As the DNA of interest is amplified, the probe’s fluorescence is also increased, and this is shown in an S-shaped, curved line. The sooner the curved line pops up on the screen, the more concentrated the DNA of the bacteria of interest is within the sample. In the tens of thousands of samples that Rm3 Labs has tested, the laboratory has detected salmonella in only one sample. The curved lines on the screen show the results for positive quality control samples.

All other lines are flat, which is what an operator hopes to see in client samples because it indicates no bacteria of interest is present.
Count Colony-Forming Units
Step 12: Count colony-forming units

After 60-72 hours in a temperature-controlled incubator, the TYAM 3M Petrifilm plates are removed and the CFUs on each plate are counted. The Petrifilm contains an indicator dye that shows the presence of yeast and mold colony-forming units by coloring them blue, making it easier to count the number of colonies.
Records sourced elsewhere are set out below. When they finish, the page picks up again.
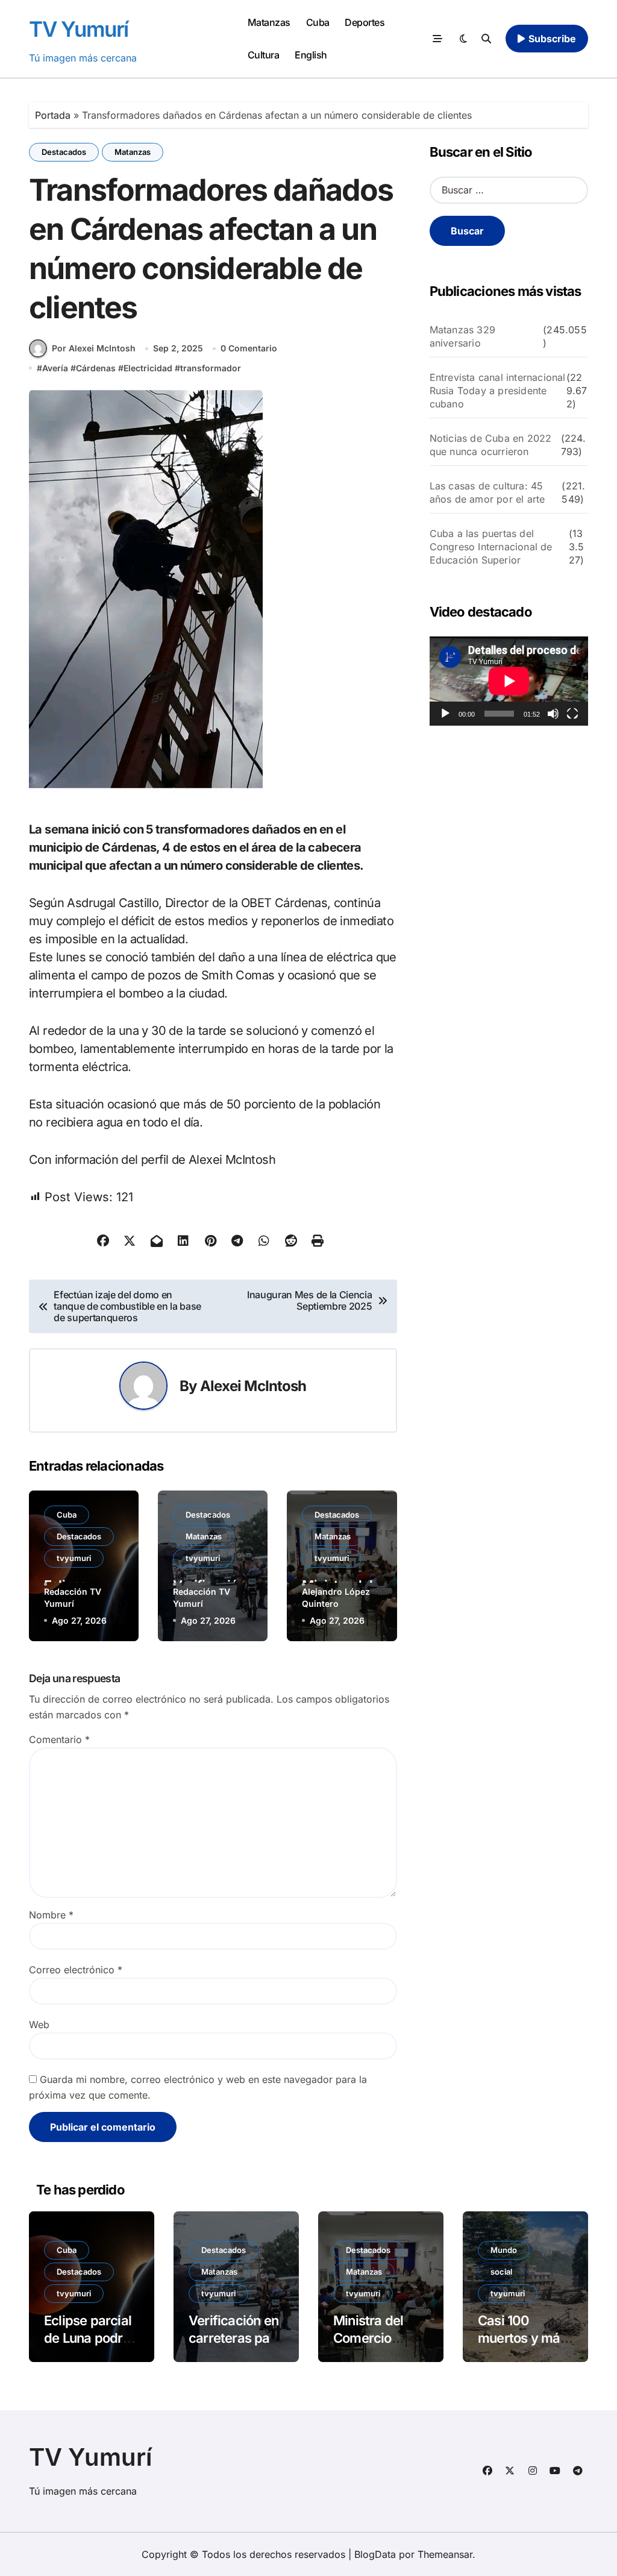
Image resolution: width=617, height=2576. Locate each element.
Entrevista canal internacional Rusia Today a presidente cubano (498, 390)
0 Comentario (249, 348)
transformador (210, 368)
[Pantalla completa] (572, 714)
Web (39, 2024)
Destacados (64, 152)
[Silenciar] (553, 714)
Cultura (264, 55)
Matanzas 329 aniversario (462, 336)
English (311, 55)
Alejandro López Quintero (336, 1597)
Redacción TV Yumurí (72, 1597)
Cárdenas (96, 368)
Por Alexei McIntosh (94, 348)
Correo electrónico (75, 1970)
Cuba (318, 22)
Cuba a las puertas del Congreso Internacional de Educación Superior (491, 546)
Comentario (59, 1739)
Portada (52, 115)
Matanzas (269, 22)
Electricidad (148, 368)
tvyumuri (74, 1558)
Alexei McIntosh (253, 1386)
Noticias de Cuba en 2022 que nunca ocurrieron (491, 444)
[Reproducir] (445, 714)
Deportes (364, 22)
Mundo (503, 2250)
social (501, 2271)
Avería (55, 368)
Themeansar (445, 2554)
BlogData (375, 2554)
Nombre (51, 1915)
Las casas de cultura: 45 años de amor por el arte (487, 492)
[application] (509, 681)
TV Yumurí (78, 29)
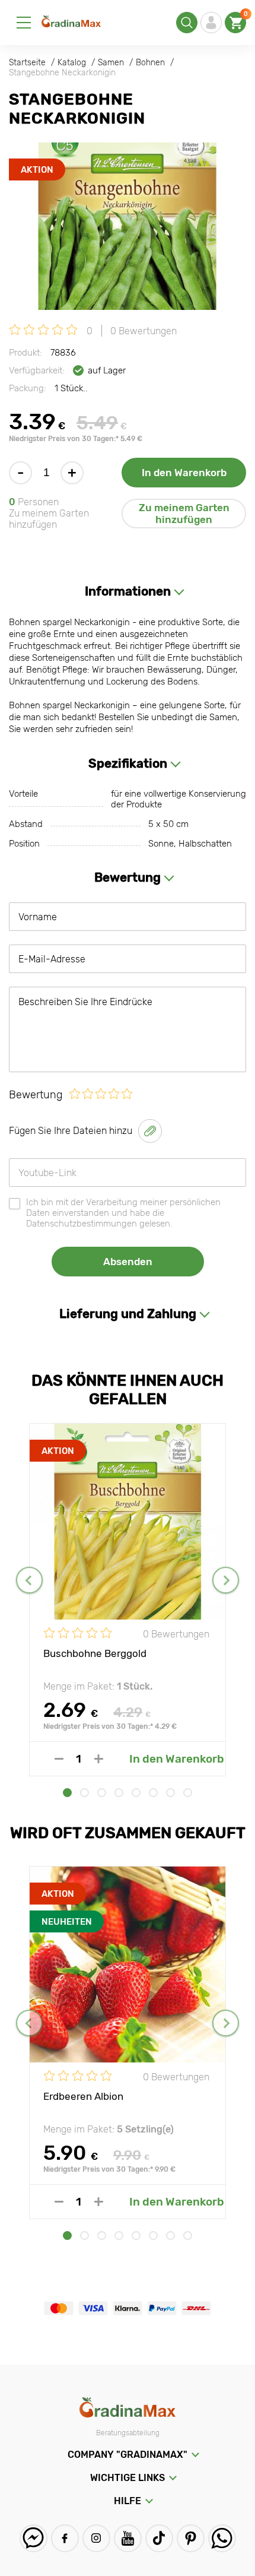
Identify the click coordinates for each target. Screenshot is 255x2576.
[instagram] (96, 2538)
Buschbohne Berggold (94, 1653)
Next (225, 1580)
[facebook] (65, 2538)
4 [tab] (118, 1792)
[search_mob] (186, 22)
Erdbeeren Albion (83, 2096)
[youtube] (128, 2538)
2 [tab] (84, 1792)
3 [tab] (101, 1792)
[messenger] (33, 2538)
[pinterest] (191, 2538)
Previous (29, 1580)
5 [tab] (136, 1792)
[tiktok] (159, 2538)
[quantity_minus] (59, 1758)
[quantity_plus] (98, 1758)
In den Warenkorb (184, 473)
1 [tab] (67, 1792)
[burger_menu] (24, 22)
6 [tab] (153, 1792)
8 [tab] (187, 1792)
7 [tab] (170, 1792)
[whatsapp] (222, 2538)
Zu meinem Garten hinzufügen (184, 513)
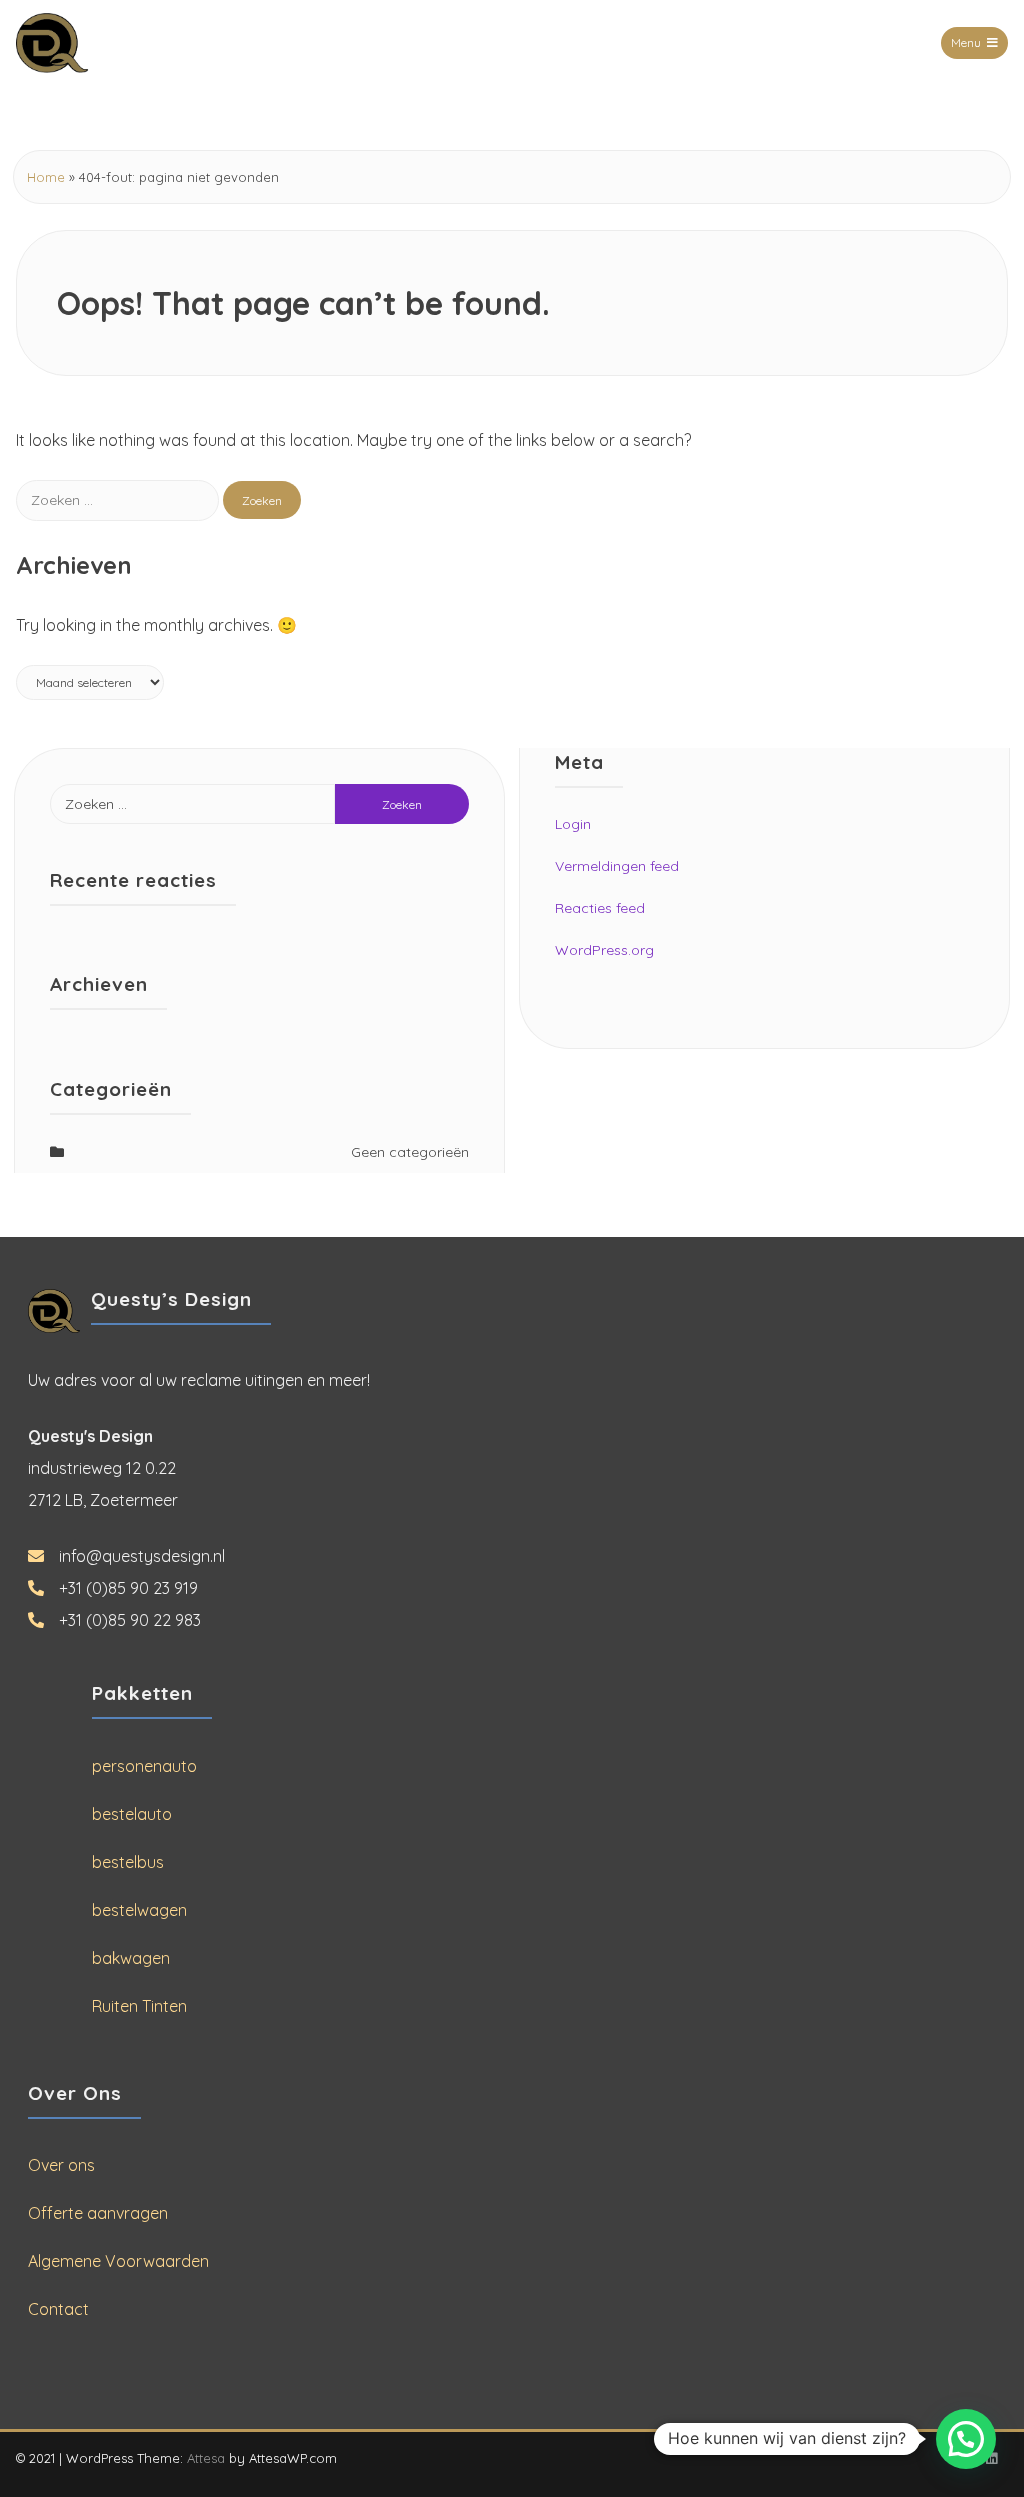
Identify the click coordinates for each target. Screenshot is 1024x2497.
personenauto (144, 1766)
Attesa (206, 2458)
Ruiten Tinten (139, 2006)
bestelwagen (139, 1910)
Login (573, 824)
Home (46, 177)
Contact (58, 2309)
The number of CFUs on the plate correlate to the level of fungal contamination in the product. Several states have an acceptable limit of 10,000 CFUs of yeast and mold per gram of product, and any result over that limit fails testing.

Operators can use the data from TYAM testing to monitor changes in their operation. For example, cultivators who introduce a pest-management system can compare the number of CFUs of yeast or mold before and after implementation. That can help them determine whether their new system is decreasing the biocontaminant levels in their products over time.